ECLI:NL:RBDHA:2024:3388
Rechtbank Den Haag
- Voorlopige voorziening
- Rechtspraak.nl
Toetsing van EU-recht inzake verblijfsrecht en afhankelijkheidsrelaties
In deze uitspraak beoordeelt de Rechtbank Den Haag het beroep van eiseres, een Nigeriaanse vrouw, tegen de afwijzing van haar aanvraag tot toetsing aan het EU-recht. Eiseres had op 30 maart 2023 een aanvraag ingediend voor rechtmatig verblijf op grond van het EU-recht, met het argument dat zij een duurzame en exclusieve relatie had met haar referent, en dat er een afhankelijkheidsverhouding bestond met haar stiefzoon.
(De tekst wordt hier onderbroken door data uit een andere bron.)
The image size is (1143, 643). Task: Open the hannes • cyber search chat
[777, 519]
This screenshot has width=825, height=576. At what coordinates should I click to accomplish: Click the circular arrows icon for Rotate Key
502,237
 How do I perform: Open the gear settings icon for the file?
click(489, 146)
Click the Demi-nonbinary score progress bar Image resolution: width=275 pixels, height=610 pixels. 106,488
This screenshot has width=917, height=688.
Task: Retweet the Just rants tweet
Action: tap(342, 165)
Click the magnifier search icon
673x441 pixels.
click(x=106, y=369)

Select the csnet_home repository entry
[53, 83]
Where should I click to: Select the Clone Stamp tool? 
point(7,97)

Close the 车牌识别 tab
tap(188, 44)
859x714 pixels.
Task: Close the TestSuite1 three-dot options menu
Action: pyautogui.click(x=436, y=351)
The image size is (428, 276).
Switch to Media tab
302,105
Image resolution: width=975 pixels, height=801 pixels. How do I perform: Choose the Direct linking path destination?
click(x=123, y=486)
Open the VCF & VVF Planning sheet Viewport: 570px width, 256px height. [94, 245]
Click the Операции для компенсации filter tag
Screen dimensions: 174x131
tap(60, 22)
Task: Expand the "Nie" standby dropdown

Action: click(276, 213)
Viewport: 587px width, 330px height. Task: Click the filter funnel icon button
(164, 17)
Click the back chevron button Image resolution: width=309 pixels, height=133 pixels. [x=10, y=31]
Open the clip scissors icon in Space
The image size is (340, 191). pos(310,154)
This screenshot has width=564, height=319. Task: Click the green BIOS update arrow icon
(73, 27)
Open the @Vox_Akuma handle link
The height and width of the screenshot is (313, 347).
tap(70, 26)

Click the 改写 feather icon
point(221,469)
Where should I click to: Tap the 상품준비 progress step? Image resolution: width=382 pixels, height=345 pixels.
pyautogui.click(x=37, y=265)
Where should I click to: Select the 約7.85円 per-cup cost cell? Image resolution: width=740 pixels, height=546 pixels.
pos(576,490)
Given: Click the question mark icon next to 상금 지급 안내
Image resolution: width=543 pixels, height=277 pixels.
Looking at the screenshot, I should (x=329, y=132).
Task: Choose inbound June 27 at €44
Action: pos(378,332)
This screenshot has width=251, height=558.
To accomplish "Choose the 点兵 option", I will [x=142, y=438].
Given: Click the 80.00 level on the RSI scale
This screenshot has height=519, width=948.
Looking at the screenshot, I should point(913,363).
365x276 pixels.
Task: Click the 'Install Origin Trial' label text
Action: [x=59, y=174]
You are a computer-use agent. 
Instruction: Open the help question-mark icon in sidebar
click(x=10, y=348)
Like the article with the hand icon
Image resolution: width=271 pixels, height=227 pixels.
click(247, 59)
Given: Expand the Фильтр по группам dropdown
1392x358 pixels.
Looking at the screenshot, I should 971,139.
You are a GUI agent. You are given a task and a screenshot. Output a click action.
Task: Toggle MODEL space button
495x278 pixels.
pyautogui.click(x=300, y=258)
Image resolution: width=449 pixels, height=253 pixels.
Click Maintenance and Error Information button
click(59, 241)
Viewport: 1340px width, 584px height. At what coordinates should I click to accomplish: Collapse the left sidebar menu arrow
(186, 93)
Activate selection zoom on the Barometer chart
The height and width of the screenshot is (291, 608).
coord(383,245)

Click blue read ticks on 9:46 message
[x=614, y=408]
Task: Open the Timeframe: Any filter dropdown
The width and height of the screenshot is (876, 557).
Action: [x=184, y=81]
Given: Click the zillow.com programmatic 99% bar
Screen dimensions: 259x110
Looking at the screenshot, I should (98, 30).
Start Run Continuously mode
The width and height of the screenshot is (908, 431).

De rechtbank behandelt het beroep en de voorlopige voorziening in een enkelvoudige kamer op 9 februari 2024. De rechtbank oordeelt dat de aanvraag van eiseres is afgewezen door de staatssecretaris van Justitie en Veiligheid, die stelt dat eiseres niet aannemelijk heeft gemaakt dat er sprake is van een duurzame en exclusieve relatie met de referent, noch van een afhankelijkheidsrelatie met haar stiefzoon. De rechtbank concludeert dat de beroepsgronden van eiseres niet slagen, en dat er geen uitzonderlijke situatie is die een verblijfsrecht op grond van artikel 20 of 21 van het VWEU rechtvaardigt. Het beroep wordt ongegrond verklaard, en het verzoek om een voorlopige voorziening wordt niet-ontvankelijk verklaard. Eiseres krijgt geen griffierecht terug en geen vergoeding van proceskosten.